• WHAT YOU WILL DO: Rewrite the rows from the line with "coordinates (82, 12)." to the line with "center [175, 691].", substituting "Find an element" for every occurrence of "Locate an element" and leaving everything else unchanged. Return only those lines.

(Items listed in a dataset)
- - -

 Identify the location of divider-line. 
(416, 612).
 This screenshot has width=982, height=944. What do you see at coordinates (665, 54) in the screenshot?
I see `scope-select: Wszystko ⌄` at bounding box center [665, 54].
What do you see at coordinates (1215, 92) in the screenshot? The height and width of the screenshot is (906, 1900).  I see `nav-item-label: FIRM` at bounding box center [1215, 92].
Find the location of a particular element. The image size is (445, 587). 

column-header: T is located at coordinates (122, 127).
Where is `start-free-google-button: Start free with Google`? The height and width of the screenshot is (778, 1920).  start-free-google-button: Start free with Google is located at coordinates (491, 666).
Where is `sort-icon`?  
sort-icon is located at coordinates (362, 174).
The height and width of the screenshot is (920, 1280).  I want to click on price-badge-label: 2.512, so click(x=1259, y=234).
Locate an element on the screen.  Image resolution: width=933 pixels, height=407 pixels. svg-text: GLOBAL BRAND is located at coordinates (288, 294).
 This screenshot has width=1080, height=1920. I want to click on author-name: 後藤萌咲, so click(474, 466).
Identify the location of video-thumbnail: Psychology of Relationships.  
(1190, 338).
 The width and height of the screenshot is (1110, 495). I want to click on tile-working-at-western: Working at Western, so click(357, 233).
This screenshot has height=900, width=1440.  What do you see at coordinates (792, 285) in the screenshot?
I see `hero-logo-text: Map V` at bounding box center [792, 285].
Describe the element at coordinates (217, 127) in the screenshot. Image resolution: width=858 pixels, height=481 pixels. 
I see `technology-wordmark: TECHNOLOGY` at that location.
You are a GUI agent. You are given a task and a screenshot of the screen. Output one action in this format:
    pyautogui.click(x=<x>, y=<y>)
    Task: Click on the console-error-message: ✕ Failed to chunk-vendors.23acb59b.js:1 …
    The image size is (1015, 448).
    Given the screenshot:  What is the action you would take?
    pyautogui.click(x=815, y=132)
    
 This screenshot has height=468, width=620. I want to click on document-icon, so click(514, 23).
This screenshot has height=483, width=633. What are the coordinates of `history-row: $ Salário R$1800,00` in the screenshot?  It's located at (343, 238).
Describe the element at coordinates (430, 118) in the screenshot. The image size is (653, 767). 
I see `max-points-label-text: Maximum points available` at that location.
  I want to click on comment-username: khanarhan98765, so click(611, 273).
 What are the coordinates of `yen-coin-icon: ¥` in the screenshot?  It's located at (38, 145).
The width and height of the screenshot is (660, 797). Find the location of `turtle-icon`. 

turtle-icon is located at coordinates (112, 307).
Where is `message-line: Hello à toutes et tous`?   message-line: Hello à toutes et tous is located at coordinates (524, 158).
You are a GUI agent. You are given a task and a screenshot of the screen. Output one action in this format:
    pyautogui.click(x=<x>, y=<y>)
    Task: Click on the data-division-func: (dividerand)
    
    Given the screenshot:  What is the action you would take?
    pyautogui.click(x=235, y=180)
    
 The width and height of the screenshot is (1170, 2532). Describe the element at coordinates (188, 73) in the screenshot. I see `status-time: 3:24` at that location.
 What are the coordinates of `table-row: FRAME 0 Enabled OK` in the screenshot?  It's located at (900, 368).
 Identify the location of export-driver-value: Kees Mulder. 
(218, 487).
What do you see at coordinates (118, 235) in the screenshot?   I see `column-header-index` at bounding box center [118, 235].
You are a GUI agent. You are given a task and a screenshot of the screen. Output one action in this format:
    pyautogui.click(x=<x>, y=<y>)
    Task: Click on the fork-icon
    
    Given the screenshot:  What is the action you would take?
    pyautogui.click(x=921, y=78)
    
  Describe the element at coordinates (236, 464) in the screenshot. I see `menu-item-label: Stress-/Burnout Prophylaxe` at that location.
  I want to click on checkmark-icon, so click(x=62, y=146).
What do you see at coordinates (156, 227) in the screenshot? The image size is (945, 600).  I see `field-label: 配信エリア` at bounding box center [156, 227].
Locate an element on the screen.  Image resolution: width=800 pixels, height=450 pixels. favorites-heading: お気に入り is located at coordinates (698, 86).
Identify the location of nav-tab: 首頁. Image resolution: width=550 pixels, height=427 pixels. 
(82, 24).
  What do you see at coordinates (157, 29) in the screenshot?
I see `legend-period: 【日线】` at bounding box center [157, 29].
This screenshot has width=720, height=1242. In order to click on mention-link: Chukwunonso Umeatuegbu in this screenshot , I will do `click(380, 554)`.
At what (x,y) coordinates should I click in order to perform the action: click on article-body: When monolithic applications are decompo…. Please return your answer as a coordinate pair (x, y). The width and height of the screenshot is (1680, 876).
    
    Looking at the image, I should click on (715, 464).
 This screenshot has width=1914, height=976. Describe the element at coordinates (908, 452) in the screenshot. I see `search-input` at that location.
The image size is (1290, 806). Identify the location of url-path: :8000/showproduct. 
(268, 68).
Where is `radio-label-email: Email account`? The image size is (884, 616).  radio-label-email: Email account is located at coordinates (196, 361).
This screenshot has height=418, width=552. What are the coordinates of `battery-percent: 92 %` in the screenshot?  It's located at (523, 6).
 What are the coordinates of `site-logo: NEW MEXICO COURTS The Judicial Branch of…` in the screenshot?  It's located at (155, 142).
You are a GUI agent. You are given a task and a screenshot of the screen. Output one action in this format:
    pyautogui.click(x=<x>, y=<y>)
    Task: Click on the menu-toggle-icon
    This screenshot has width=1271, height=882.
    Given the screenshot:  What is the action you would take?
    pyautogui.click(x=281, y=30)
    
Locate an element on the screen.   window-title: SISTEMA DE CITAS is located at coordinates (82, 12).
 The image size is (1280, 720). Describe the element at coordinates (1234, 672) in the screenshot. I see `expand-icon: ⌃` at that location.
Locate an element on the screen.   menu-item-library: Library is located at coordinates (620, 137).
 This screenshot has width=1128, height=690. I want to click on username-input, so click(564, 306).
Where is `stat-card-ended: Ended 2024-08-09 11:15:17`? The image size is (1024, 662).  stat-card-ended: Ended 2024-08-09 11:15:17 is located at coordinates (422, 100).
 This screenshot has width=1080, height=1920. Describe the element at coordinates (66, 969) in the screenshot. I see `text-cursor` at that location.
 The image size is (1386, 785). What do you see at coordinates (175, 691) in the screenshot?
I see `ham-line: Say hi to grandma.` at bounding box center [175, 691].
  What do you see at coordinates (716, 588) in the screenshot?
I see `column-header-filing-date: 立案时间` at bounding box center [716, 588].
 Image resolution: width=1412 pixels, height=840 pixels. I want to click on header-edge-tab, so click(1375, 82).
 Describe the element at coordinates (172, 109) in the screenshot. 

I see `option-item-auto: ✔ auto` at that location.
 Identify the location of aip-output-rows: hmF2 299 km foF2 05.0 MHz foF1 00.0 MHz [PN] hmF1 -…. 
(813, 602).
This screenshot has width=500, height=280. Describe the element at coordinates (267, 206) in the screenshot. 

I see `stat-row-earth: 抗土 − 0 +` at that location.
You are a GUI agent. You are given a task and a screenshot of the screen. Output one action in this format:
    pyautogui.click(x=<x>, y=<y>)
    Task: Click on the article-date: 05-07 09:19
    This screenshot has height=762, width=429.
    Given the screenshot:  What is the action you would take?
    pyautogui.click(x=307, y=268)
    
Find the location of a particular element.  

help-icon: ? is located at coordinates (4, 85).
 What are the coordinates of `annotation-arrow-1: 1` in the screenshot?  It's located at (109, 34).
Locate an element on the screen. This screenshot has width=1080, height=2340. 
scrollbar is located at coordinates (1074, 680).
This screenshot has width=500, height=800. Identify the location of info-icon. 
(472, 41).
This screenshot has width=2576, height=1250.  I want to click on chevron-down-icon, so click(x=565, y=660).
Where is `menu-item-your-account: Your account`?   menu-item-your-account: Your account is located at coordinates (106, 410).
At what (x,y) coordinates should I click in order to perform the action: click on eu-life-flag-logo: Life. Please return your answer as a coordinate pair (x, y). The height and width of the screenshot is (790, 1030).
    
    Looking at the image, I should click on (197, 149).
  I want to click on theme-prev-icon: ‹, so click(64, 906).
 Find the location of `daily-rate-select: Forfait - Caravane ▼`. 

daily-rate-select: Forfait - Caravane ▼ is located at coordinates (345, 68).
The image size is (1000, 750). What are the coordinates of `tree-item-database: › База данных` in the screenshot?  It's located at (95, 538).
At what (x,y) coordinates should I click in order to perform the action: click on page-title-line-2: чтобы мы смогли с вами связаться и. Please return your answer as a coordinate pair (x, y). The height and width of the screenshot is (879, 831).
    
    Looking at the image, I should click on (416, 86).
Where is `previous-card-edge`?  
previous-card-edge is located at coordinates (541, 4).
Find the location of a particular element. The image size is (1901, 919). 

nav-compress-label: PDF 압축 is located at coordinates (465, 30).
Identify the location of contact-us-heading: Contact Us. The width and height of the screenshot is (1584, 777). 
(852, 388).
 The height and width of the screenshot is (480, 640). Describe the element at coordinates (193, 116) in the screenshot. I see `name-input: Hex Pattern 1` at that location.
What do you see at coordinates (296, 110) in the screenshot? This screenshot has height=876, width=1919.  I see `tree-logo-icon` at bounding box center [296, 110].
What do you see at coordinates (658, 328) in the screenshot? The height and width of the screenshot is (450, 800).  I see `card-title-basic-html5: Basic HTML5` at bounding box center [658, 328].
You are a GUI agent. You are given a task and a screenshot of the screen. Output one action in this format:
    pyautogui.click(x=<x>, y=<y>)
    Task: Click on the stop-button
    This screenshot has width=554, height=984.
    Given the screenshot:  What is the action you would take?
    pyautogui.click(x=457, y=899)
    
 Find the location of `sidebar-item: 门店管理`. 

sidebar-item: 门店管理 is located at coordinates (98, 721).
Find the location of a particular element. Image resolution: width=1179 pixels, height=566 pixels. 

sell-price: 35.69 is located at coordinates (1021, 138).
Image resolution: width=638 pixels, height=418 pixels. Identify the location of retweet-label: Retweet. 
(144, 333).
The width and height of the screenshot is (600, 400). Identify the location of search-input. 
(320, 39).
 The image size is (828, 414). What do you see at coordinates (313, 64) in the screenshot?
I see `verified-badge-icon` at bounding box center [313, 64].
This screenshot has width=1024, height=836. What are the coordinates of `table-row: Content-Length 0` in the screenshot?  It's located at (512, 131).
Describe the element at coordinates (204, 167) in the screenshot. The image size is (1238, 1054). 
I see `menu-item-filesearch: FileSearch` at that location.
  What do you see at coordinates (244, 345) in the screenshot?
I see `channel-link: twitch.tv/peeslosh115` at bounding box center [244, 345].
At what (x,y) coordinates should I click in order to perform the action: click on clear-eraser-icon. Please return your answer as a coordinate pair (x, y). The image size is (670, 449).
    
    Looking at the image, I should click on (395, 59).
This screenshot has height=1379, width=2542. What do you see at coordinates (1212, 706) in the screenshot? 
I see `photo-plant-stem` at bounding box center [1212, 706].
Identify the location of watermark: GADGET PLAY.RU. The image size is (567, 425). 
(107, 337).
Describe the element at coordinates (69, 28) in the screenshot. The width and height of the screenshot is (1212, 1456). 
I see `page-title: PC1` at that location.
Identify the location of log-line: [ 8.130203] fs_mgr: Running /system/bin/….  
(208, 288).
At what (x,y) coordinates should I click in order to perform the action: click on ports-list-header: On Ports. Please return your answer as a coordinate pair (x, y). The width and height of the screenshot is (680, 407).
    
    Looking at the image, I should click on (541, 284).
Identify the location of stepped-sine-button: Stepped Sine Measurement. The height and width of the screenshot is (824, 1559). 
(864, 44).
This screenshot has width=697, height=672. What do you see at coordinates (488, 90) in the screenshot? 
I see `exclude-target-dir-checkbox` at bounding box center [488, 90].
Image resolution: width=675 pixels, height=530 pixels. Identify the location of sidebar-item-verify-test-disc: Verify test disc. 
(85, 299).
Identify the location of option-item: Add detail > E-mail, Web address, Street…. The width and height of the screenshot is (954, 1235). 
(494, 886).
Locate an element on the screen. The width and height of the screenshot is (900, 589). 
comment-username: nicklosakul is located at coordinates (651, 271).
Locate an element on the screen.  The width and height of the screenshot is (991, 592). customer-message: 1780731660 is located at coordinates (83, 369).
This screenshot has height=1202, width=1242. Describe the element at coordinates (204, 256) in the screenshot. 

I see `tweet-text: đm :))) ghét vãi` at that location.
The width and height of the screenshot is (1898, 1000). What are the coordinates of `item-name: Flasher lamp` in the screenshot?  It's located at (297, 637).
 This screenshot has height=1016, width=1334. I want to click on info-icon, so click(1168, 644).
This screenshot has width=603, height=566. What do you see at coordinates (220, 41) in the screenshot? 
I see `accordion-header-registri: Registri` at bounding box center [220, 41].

- - -

• RESPONSE TO THIS EXERCISE:
Find an element on the screen.   window-title: SISTEMA DE CITAS is located at coordinates (82, 12).
 The image size is (1280, 720). Describe the element at coordinates (1234, 672) in the screenshot. I see `expand-icon: ⌃` at that location.
Find an element on the screen.   menu-item-library: Library is located at coordinates (620, 137).
 This screenshot has width=1128, height=690. I want to click on username-input, so click(564, 306).
Where is `stat-card-ended: Ended 2024-08-09 11:15:17`? The image size is (1024, 662).  stat-card-ended: Ended 2024-08-09 11:15:17 is located at coordinates (422, 100).
 This screenshot has width=1080, height=1920. Describe the element at coordinates (66, 969) in the screenshot. I see `text-cursor` at that location.
 The image size is (1386, 785). What do you see at coordinates (175, 691) in the screenshot?
I see `ham-line: Say hi to grandma.` at bounding box center [175, 691].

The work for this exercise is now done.